For two generations, the Conservancy has linked arms with those passionate about nature. We came together to protect habitat because we love the sound of song birds. We acquired and conserved our few remaining forests to protect the fish that swim in our waterways. We stayed true to our mission, knowing that our actions impact the larger challenge of climate change. We bought land one tract at a time and opened those preserves for you. Those of you reading this are friends who have heeded that call to nurture nature, knowing that nature nurtures us.

Then a tiny coronavirus came along, from nature no less, and changed our world overnight. Two things started to happen almost simultaneously. Our earth began to heal itself when humans stayed home.  We see orcas hunt in ports that were previously too loud with boat traffic and the air in many of our smoggiest cities cleared enough to allow people to see stars for the first time. The second thing we see is people turning to nature in record droves to find solace and peace when anxiety is at its peak. Visitors flock to trails and parks, anywhere they can be outdoors to exercise in nature and seek comfort in this new reality. Our preserves have seen their own huge influx as traffic doubles and triples daily. Today in a Zoom staff meeting, our field staff shared that people on the trails are universally thankful, so very grateful for our work! This awakening has been remarkable to witness.

Even in these troubled times we see an amazing opportunity, particularly during this holiday weekend, to double down on our message about the important role of nature to provide restitution and hope. For the religious and non-religious alike, this is a time to look deeply at our daily actions and how they intertwine with the world we live in. This could be an opportunity to come together in a new way—to talk about how we can heal the Earth and value its complexity and beauty.

As a land trust, we have an obligation to safeguard our land from the detrimental impact of humans—that part of our mission doesn’t change, even in a pandemic. So this Easter weekend our teams will be out to observe and document our crowds. We will deal with visitors, many from out of state, who seek that solace and healing nature offers.

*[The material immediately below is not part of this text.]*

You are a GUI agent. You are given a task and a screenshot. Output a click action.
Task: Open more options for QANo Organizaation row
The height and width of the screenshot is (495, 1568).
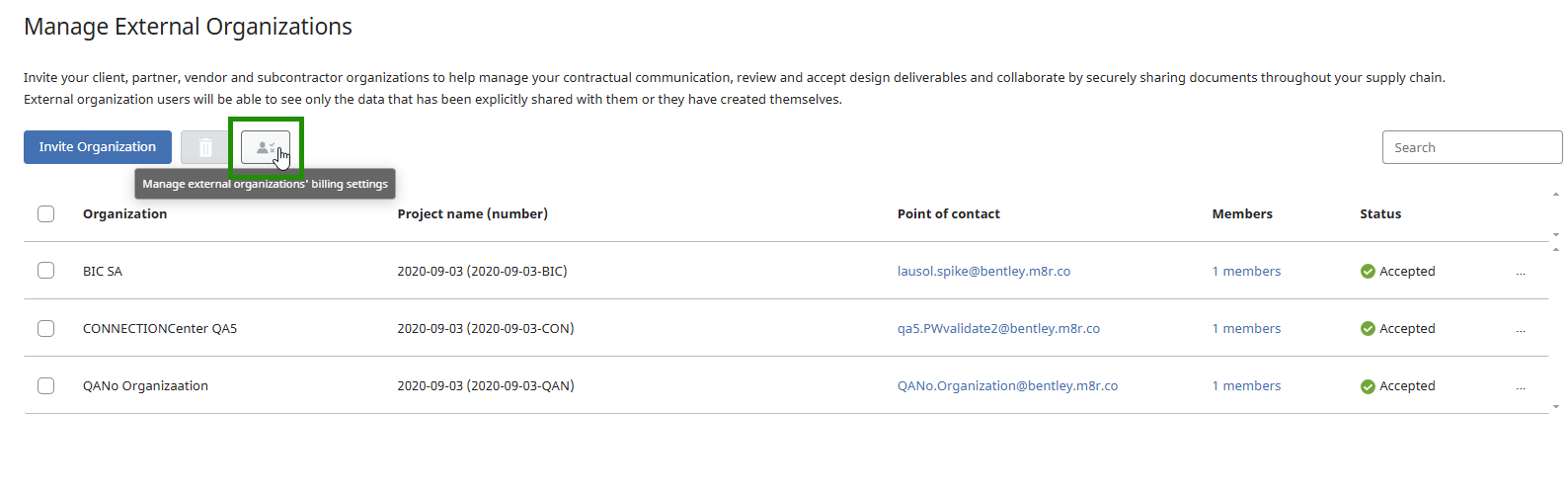click(x=1521, y=386)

We’ll encounter visitors who are respectful and tread lightly on our earth, and others who are disruptive, leave trash, drive through creeks, and create a wake of destruction behind them – the full spectrum of human behavior.

We firmly believe that being outdoors in nature is an essential, life-giving activity. However, during these dark weeks of the pandemic, when the Governor has asked us all to “Stay at Home”, we do not believe it is an essential activity to drive out of one’s way to reach a preserve.  Our website now carries a message:  “We ask that out-of-state visitors and those who must travel more than 15 minutes to reach a preserve, please stay home. Our Nature Preserves are not parks and therefore have limited parking, narrow trails, no bathrooms, and limited cell phone service.”

In this crisis, we protect our friends and extended family by keeping our distance from them. We only ask the same for our nature preserves – many of which are small remnants of interior forests and rare ecosystems tucked into pristine glens, that desperately need our protection. We know nature is medicine, but overcrowding destroys the very medicine that heals us.

Thank you for listening to our challenges and supporting our preserves.